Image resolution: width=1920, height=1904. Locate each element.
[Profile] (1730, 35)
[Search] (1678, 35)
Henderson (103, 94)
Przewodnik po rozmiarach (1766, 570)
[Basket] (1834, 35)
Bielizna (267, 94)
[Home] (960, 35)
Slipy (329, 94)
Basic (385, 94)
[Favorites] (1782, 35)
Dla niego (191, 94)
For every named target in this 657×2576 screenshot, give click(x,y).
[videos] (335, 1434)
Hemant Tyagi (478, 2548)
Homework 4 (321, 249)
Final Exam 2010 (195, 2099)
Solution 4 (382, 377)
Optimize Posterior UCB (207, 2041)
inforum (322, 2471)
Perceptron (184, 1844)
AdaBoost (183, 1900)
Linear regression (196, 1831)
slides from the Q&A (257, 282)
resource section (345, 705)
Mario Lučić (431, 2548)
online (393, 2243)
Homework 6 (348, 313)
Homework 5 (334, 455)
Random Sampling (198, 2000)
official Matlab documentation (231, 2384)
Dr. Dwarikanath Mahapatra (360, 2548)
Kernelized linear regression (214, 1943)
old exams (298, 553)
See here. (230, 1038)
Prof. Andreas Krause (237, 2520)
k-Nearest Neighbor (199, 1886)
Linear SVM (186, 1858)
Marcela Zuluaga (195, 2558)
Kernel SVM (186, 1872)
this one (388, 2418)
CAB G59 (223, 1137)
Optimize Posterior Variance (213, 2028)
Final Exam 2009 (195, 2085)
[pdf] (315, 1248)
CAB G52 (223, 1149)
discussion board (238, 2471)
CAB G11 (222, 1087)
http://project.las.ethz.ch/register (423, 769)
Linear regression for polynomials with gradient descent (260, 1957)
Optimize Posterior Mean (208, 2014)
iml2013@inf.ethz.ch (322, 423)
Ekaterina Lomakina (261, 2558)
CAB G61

Exercise: All lines of the data that hold "this" need to be copied.

Result:
For every named target in this 657×2576 screenshot, give click(x,y).
this one (388, 2418)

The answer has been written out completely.